WHAT IS EXPECTED: Rewrite all of the lines below, replacing "Puppy Search" with "Find a Puppy" and leaving everything else unchanged. Omit the pictures from your answer.
** Start RECORDED DATA **
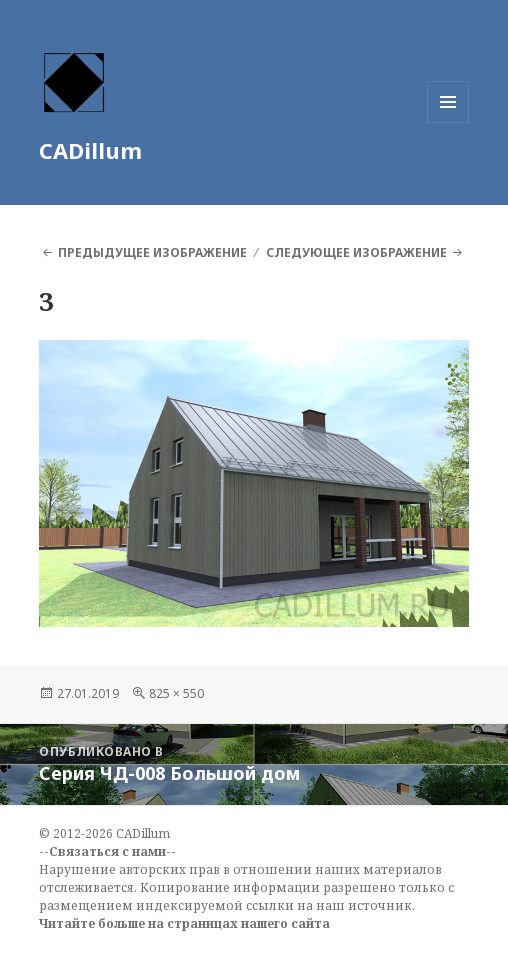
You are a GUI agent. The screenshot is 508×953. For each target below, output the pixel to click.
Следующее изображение (356, 252)
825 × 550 (176, 693)
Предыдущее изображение (152, 252)
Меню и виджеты (448, 122)
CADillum (90, 150)
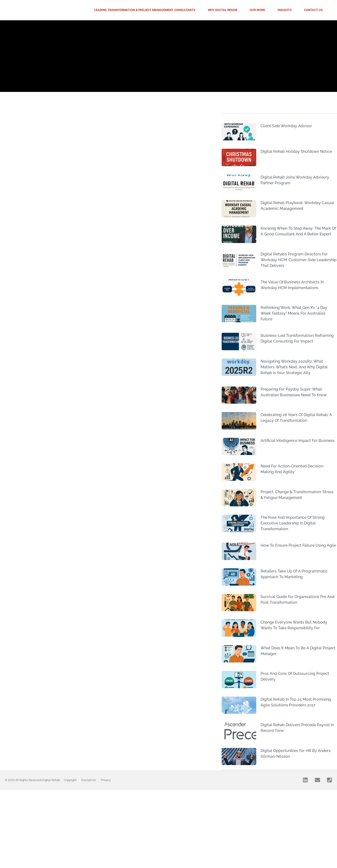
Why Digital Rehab (222, 10)
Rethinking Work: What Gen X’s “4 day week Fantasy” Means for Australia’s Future (294, 313)
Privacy (105, 780)
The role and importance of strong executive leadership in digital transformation (293, 523)
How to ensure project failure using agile (298, 545)
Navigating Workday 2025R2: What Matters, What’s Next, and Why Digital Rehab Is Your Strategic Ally (294, 367)
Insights (284, 10)
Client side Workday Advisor (286, 126)
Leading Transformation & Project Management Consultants (145, 10)
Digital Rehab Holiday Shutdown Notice (296, 151)
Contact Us (313, 10)
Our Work (257, 10)
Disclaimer (89, 780)
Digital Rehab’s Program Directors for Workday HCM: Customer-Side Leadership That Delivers (299, 260)
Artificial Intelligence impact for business (298, 440)
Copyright (70, 780)
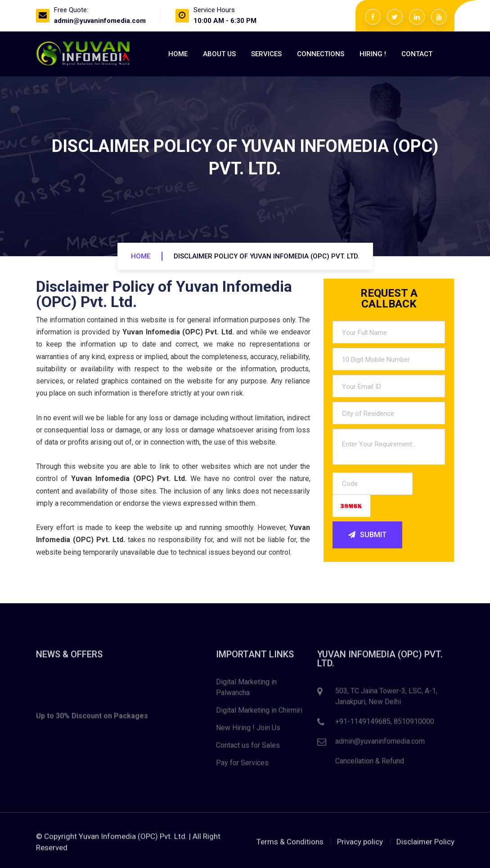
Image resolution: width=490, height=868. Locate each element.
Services (266, 54)
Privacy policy (360, 844)
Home (178, 54)
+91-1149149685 (363, 724)
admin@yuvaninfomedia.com (100, 21)
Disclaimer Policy (425, 844)
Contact (417, 54)
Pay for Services (242, 765)
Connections (320, 54)
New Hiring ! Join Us (248, 730)
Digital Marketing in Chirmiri (259, 712)
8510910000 (414, 724)
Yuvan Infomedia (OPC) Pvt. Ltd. (133, 838)
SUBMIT (367, 535)
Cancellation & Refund (369, 763)
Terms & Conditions (290, 844)
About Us (219, 54)
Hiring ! (373, 54)
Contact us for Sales (248, 748)
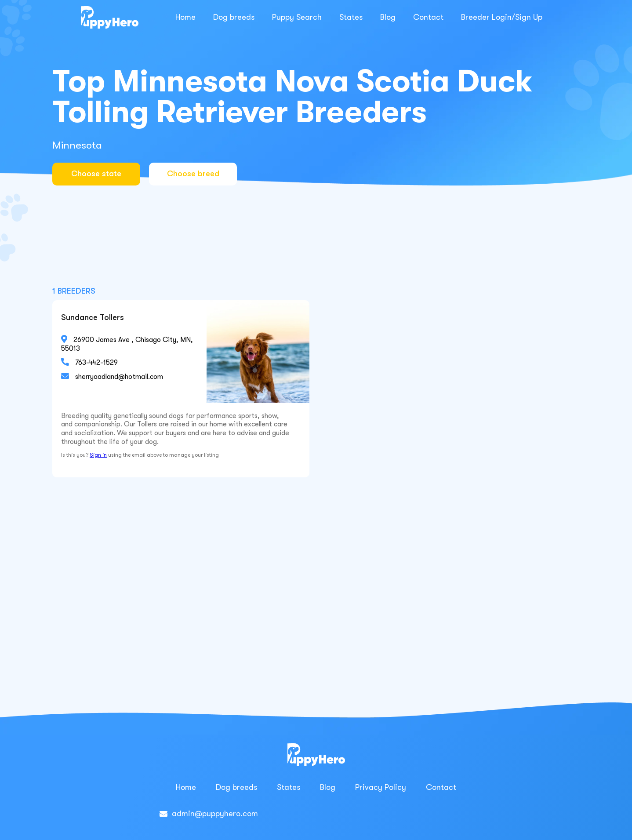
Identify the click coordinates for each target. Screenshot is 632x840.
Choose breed (193, 174)
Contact (428, 17)
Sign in (98, 455)
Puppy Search (297, 17)
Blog (388, 17)
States (351, 17)
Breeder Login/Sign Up (501, 17)
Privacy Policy (381, 787)
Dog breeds (234, 17)
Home (185, 17)
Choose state (96, 174)
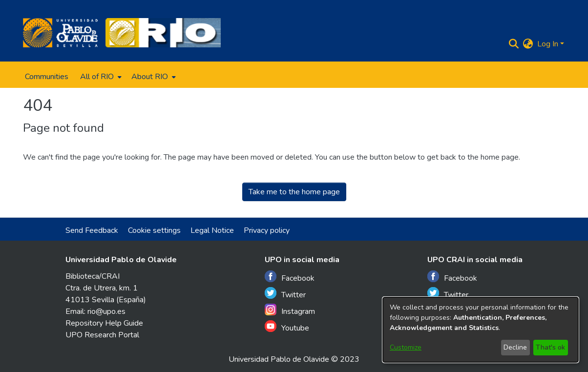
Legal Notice (212, 230)
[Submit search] (514, 44)
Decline (515, 347)
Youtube (287, 327)
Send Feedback (92, 230)
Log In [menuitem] (547, 44)
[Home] (60, 33)
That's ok (550, 347)
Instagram (290, 310)
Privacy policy (267, 230)
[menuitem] (100, 77)
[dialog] (481, 330)
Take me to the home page (294, 192)
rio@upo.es (106, 311)
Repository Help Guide (104, 323)
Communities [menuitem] (46, 77)
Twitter (285, 293)
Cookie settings (154, 230)
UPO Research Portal (102, 335)
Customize (405, 347)
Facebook (290, 277)
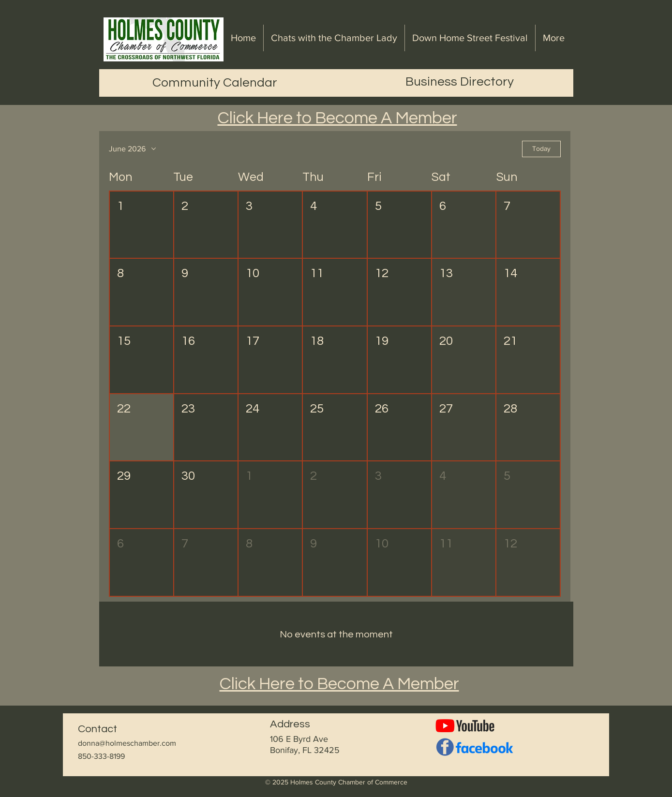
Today (541, 148)
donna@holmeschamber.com (127, 743)
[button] (141, 225)
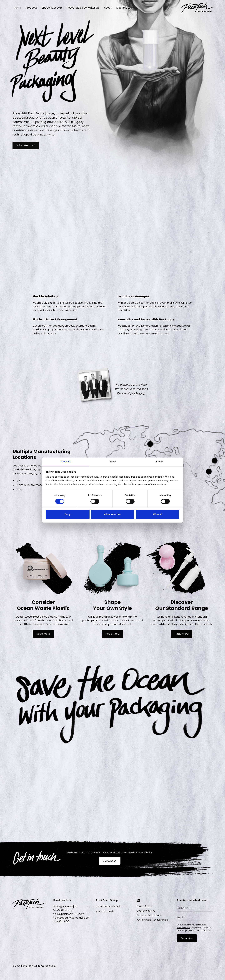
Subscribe (187, 938)
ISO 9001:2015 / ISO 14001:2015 (152, 920)
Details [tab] (112, 461)
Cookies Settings (146, 911)
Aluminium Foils (105, 912)
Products (31, 8)
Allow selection (112, 514)
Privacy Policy (144, 906)
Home (17, 8)
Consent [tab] (65, 461)
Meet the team (125, 8)
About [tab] (159, 461)
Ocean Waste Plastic (109, 906)
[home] (197, 8)
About (108, 8)
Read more (43, 634)
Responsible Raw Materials (83, 8)
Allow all (157, 514)
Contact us (110, 861)
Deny (67, 514)
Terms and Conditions (149, 915)
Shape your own (52, 8)
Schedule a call (25, 145)
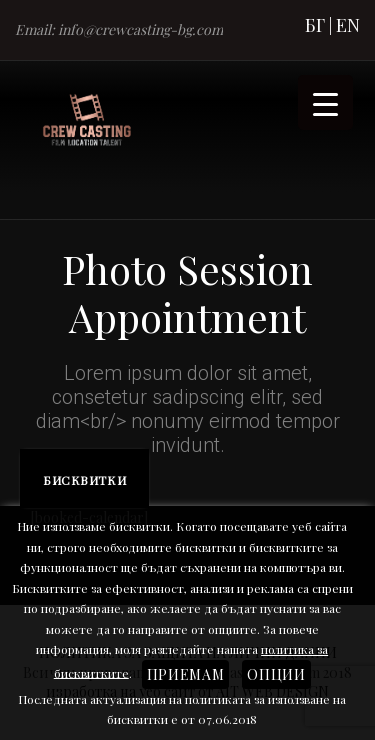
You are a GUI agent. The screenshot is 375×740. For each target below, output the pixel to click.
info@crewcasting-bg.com (140, 29)
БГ (315, 25)
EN (348, 25)
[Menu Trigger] (325, 102)
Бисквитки (84, 480)
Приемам (186, 674)
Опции (276, 674)
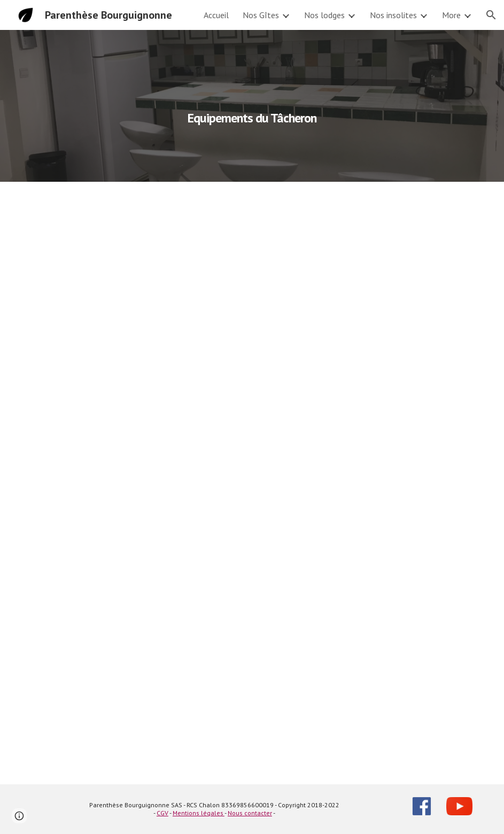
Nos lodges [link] (324, 15)
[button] (491, 15)
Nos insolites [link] (393, 15)
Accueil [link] (216, 15)
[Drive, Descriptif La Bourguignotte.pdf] (252, 483)
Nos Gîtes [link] (261, 15)
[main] (252, 105)
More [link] (451, 15)
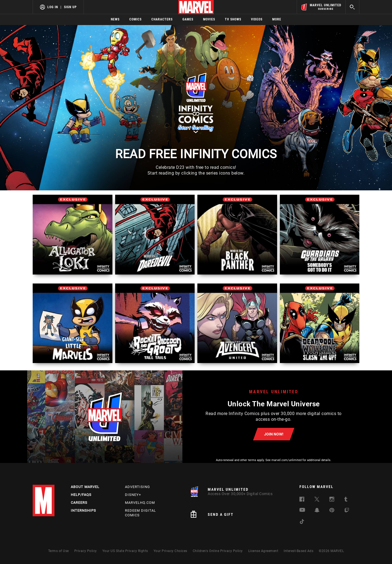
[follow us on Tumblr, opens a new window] (346, 500)
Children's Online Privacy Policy (218, 551)
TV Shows (233, 19)
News (115, 19)
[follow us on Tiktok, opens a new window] (302, 522)
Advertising (137, 487)
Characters (162, 19)
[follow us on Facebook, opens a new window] (302, 500)
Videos (257, 19)
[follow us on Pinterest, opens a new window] (332, 511)
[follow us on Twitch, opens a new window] (347, 511)
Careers (79, 502)
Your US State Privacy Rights (125, 551)
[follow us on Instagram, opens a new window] (332, 500)
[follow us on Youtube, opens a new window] (302, 510)
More (277, 19)
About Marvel (85, 487)
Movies (209, 19)
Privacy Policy (85, 551)
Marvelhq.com (140, 502)
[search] (352, 7)
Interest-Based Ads (298, 551)
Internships (83, 510)
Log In (53, 7)
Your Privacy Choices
** End RECORDED DATA **
RIGHT ANSWER:
You are a GUI agent. The screenshot is 508×953. For each target below, output the pixel to click.
Следующее изображение (356, 252)
825 × 550 (176, 693)
Предыдущее изображение (152, 252)
Меню и виджеты (448, 122)
CADillum (90, 150)
Why Digital Rehab (222, 10)
Rethinking Work: What Gen X’s “4 day week Fantasy” Means for Australia’s Future (294, 313)
Privacy (105, 780)
The role and importance of strong executive leadership in digital transformation (293, 523)
How to ensure project failure using agile (298, 545)
Navigating Workday 2025R2: What Matters, What’s Next, and Why Digital Rehab Is Your Strategic Ally (294, 367)
Insights (284, 10)
Client side Workday Advisor (286, 126)
Leading Transformation & Project Management Consultants (145, 10)
Digital Rehab Holiday Shutdown Notice (296, 151)
Contact Us (313, 10)
Our Work (257, 10)
Disclaimer (89, 780)
Digital Rehab’s Program Directors for Workday HCM: Customer-Side Leadership That Delivers (299, 260)
Artificial Intelligence impact for business (298, 440)
Copyright (70, 780)
Image resolution: width=490, height=868. Locate each element.
Services (266, 54)
Privacy policy (360, 844)
Home (178, 54)
+91-1149149685 (363, 724)
admin@yuvaninfomedia.com (100, 21)
Disclaimer Policy (425, 844)
Contact (417, 54)
Pay for Services (242, 765)
Connections (320, 54)
New Hiring ! Join Us (248, 730)
Digital Marketing in Chirmiri (259, 712)
8510910000 (414, 724)
Yuvan Infomedia (OPC) Pvt. Ltd. (133, 838)
SUBMIT (367, 535)
Cancellation & Refund (369, 763)
Terms & Conditions (290, 844)
About Us (219, 54)
Hiring ! (373, 54)
Contact us for Sales (248, 748)
Identify the click coordinates for each target. Screenshot is 632x840.
Choose breed (193, 174)
Contact (428, 17)
Sign in (98, 455)
Find a Puppy (297, 17)
Blog (388, 17)
States (351, 17)
Breeder Login/Sign Up (501, 17)
Privacy Policy (381, 787)
Dog breeds (234, 17)
Home (185, 17)
Choose state (96, 174)
Legal Notice (212, 230)
[Submit search] (514, 44)
Decline (515, 347)
Youtube (287, 327)
Send Feedback (92, 230)
Log In [menuitem] (547, 44)
[Home] (60, 33)
That's ok (550, 347)
Instagram (290, 310)
Privacy policy (267, 230)
[menuitem] (100, 77)
[dialog] (481, 330)
Take me to the home page (294, 192)
rio@upo.es (106, 311)
Repository Help Guide (104, 323)
Communities [menuitem] (46, 77)
Twitter (285, 293)
Cookie settings (154, 230)
UPO Research Portal (102, 335)
Customize (405, 347)
Facebook (290, 277)
Today (541, 148)
donna@holmeschamber.com (127, 743)
[button] (141, 225)
Subscribe (187, 938)
ISO 9001:2015 / ISO 14001:2015 (152, 920)
Details [tab] (112, 461)
Cookies Settings (146, 911)
Aluminium Foils (105, 912)
Products (31, 8)
Allow selection (112, 514)
Privacy Policy (144, 906)
Home (17, 8)
Consent [tab] (65, 461)
Meet the team (125, 8)
About [tab] (159, 461)
Ocean Waste Plastic (109, 906)
[home] (197, 8)
About (108, 8)
Read more (43, 634)
Responsible Raw Materials (83, 8)
Allow all (157, 514)
Contact us (110, 861)
Deny (67, 514)
Terms and Conditions (149, 915)
Shape your own (52, 8)
Schedule a call (25, 145)
You are a GUI agent. The screenshot is 375×740. For each target below, output the pixel to click.
info@crewcasting-bg.com (140, 29)
БГ (315, 25)
EN (348, 25)
[Menu Trigger] (325, 102)
Бисквитки (84, 480)
Приемам (186, 674)
Опции (276, 674)
Nos lodges [link] (324, 15)
[button] (491, 15)
Nos insolites [link] (393, 15)
Accueil [link] (216, 15)
[Drive, Descriptif La Bourguignotte.pdf] (252, 483)
Nos Gîtes [link] (261, 15)
[main] (252, 105)
More [link] (451, 15)
[follow us on Tumblr, opens a new window] (346, 500)
Children's Online Privacy Policy (218, 551)
TV Shows (233, 19)
News (115, 19)
[follow us on Tiktok, opens a new window] (302, 522)
Advertising (137, 487)
Characters (162, 19)
[follow us on Facebook, opens a new window] (302, 500)
Videos (257, 19)
[follow us on Pinterest, opens a new window] (332, 511)
[follow us on Twitch, opens a new window] (347, 511)
Careers (79, 502)
Your US State Privacy Rights (125, 551)
[follow us on Instagram, opens a new window] (332, 500)
[follow us on Youtube, opens a new window] (302, 510)
More (277, 19)
About Marvel (85, 487)
Movies (209, 19)
Privacy Policy (85, 551)
Marvelhq.com (140, 502)
[search] (352, 7)
Interest-Based Ads (298, 551)
Internships (83, 510)
Log In (53, 7)
Your Privacy Choices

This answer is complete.